• Data in this exercise
___

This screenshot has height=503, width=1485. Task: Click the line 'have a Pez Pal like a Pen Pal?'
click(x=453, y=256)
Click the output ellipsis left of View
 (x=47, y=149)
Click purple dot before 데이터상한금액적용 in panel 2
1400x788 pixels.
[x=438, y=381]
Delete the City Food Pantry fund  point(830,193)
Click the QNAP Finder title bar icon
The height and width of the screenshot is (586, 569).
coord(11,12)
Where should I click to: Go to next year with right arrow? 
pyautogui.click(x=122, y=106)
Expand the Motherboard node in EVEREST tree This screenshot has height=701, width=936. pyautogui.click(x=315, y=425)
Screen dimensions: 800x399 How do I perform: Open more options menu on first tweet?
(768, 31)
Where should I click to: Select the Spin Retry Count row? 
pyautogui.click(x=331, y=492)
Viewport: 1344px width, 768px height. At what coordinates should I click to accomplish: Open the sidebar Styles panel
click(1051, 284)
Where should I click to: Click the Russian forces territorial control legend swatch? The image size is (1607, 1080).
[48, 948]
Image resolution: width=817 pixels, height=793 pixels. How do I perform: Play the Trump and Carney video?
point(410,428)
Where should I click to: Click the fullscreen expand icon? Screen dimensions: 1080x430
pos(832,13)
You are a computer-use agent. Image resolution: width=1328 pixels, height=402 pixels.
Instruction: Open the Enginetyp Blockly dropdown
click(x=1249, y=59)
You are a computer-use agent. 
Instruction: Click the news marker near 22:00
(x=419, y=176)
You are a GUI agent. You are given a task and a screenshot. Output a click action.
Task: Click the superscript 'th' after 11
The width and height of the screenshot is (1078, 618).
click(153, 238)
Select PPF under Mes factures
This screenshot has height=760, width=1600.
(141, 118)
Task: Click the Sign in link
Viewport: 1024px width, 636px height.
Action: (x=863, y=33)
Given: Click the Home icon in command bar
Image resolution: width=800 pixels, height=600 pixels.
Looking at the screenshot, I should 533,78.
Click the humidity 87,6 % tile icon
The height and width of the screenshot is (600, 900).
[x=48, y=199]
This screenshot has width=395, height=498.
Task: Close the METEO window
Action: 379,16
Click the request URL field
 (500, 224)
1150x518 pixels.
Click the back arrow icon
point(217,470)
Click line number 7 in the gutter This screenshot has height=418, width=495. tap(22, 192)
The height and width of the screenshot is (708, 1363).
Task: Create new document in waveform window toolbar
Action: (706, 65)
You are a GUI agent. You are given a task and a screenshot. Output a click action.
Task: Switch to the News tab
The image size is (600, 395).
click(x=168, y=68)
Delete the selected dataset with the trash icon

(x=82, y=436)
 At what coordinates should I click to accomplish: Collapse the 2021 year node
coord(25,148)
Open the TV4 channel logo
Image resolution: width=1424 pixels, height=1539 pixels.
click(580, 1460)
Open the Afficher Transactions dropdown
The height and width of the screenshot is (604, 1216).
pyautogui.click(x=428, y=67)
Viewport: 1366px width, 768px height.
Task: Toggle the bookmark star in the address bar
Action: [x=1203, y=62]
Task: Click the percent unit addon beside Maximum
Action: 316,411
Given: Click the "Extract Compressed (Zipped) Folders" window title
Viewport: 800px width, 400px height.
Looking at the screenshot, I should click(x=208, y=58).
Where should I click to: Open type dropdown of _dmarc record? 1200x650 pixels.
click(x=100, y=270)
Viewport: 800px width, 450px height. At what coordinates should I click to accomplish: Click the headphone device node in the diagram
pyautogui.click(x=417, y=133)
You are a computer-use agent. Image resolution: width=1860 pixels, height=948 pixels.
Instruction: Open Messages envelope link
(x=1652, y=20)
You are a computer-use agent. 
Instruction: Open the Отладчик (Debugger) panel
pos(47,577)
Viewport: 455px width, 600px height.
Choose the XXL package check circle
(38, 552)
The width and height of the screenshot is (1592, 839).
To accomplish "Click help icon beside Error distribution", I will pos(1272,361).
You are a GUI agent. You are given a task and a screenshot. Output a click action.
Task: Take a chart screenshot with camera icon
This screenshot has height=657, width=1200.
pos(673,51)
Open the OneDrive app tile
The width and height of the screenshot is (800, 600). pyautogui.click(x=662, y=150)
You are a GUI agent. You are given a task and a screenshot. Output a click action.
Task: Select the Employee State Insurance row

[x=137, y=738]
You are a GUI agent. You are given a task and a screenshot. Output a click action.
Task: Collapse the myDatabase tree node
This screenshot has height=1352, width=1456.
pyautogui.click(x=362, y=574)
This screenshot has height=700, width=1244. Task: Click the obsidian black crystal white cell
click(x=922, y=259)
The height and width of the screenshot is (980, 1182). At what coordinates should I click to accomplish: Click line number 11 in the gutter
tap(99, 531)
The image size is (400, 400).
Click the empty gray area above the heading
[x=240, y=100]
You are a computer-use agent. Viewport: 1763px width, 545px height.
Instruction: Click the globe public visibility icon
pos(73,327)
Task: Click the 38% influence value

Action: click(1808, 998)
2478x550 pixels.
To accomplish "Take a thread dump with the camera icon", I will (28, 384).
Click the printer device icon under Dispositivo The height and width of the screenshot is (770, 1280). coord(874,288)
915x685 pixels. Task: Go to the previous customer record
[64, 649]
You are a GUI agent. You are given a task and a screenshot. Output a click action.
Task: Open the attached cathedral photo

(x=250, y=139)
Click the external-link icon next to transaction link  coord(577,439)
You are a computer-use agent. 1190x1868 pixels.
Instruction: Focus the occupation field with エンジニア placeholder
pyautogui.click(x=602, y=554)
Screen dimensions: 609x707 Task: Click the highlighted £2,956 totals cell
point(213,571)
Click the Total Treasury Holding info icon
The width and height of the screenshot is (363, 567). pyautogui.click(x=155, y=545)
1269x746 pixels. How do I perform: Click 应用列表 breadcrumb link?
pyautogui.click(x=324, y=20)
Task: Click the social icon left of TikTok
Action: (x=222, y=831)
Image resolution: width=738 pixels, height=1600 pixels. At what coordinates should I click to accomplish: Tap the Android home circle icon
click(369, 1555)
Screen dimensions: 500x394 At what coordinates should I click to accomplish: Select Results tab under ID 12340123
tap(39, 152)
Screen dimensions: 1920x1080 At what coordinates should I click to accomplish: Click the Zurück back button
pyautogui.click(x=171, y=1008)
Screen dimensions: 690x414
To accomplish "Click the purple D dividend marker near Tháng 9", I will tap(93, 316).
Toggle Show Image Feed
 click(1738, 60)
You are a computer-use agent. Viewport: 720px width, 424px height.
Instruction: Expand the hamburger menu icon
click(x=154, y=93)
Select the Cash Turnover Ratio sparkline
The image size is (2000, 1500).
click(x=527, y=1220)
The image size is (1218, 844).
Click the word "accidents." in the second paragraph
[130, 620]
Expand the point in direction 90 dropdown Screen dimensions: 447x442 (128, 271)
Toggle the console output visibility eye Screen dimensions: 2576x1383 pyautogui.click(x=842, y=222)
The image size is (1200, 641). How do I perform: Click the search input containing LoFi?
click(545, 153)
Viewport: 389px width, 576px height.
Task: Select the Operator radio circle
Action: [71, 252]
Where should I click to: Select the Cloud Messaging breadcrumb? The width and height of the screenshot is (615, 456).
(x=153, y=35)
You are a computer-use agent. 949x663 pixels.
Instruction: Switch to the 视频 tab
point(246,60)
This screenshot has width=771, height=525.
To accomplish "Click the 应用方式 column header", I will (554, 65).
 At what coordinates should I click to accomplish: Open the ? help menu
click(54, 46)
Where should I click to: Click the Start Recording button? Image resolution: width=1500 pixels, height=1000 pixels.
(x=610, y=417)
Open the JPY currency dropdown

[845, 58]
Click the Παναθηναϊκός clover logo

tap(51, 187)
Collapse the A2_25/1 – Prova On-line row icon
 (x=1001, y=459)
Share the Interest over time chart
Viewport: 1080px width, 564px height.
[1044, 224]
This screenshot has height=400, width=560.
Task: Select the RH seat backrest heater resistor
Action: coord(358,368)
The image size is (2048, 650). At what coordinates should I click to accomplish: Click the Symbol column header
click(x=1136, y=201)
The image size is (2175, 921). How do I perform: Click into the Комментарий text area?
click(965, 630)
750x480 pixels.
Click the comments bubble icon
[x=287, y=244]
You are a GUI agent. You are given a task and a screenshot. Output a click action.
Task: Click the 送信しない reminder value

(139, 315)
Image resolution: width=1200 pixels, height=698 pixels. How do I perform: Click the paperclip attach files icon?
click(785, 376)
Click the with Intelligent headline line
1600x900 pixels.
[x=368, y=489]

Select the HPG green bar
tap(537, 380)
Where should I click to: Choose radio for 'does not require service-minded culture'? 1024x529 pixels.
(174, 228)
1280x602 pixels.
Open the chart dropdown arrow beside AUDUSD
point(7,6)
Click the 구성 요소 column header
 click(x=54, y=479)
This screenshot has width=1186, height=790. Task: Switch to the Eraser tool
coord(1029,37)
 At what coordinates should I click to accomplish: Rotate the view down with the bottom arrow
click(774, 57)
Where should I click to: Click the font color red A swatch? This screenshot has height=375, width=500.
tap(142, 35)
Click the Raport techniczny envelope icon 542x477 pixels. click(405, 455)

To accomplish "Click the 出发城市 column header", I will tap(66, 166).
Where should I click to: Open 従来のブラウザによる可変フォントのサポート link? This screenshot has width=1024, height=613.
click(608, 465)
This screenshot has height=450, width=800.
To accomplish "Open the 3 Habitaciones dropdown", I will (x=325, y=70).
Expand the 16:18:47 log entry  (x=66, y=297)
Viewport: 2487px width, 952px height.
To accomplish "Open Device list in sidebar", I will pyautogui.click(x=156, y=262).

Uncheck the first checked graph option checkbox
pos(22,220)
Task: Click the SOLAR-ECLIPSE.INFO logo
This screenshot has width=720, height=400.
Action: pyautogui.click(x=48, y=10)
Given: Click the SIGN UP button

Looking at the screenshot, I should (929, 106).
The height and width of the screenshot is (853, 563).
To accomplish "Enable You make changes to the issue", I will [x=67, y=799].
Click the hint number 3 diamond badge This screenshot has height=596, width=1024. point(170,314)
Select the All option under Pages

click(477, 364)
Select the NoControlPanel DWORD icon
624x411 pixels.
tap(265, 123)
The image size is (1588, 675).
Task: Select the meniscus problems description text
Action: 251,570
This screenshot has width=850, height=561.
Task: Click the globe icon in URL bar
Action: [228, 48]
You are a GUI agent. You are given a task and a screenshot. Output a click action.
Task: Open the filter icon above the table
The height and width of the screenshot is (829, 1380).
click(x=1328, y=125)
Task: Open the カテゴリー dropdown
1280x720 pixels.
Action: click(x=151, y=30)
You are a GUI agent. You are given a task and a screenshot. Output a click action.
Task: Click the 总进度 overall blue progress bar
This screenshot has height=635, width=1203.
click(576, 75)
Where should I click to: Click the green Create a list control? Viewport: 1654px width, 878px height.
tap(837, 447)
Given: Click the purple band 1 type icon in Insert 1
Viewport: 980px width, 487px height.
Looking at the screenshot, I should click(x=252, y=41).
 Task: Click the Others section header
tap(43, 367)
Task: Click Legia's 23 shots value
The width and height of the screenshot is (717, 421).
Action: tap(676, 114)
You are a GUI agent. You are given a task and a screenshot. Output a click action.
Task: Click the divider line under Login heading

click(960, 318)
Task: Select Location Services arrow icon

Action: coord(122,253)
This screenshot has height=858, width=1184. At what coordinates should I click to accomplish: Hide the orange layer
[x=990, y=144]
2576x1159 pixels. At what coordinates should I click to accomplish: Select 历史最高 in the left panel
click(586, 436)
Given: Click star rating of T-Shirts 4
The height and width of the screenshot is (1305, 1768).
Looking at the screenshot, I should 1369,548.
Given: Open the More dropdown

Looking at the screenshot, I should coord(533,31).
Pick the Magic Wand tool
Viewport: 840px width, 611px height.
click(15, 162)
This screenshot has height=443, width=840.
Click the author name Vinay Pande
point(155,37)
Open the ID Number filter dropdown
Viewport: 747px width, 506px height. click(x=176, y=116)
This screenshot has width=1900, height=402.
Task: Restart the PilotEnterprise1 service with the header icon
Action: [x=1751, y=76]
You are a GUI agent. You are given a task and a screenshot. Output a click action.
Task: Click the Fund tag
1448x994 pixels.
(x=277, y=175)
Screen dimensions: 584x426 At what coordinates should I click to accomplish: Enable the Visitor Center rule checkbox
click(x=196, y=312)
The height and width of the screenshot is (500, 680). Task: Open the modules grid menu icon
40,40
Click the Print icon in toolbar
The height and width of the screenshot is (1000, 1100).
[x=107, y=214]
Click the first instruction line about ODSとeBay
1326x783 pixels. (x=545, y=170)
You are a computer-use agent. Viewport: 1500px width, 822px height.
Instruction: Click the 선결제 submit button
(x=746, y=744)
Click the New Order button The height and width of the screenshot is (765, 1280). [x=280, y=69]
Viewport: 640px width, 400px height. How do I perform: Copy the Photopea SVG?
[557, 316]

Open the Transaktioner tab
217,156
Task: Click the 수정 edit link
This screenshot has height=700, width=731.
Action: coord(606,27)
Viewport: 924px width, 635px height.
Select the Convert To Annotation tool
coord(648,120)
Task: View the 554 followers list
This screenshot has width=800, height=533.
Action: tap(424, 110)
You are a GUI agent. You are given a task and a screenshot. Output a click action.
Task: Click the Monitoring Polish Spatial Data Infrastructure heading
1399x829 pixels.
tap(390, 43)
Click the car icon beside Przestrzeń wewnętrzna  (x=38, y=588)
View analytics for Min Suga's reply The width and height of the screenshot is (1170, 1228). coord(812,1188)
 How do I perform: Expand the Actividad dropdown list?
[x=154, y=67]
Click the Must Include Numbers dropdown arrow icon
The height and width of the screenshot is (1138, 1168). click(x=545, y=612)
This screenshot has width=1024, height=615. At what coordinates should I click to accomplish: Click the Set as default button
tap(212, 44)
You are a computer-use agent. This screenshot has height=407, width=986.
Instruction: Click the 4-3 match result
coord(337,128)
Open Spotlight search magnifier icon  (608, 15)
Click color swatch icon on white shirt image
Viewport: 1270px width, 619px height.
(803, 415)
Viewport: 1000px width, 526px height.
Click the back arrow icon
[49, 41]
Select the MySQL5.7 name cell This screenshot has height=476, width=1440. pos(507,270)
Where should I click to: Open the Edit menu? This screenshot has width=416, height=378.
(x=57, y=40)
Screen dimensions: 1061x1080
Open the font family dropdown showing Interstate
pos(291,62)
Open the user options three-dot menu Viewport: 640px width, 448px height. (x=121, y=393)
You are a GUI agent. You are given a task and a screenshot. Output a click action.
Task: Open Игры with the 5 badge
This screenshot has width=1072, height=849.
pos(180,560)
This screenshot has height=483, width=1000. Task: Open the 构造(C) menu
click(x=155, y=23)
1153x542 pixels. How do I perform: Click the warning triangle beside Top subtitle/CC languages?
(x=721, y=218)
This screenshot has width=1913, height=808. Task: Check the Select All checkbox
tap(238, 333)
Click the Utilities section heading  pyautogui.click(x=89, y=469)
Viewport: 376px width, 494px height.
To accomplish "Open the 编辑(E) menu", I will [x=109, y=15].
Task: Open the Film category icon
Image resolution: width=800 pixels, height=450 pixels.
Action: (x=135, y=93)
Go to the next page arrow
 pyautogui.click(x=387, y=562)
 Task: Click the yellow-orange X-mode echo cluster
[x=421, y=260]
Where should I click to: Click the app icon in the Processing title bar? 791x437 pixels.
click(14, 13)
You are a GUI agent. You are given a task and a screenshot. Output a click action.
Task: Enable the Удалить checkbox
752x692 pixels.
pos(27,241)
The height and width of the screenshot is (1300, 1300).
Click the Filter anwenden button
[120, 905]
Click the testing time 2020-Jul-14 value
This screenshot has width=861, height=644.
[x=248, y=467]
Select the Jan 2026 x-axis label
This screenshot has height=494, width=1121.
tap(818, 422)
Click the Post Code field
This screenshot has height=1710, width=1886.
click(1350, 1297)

___

• Work required
Go through the lines above and copy any that contain "camera".

• Reply
Task: Take a chart screenshot with camera icon
To accomplish "Take a thread dump with the camera icon", I will (28, 384).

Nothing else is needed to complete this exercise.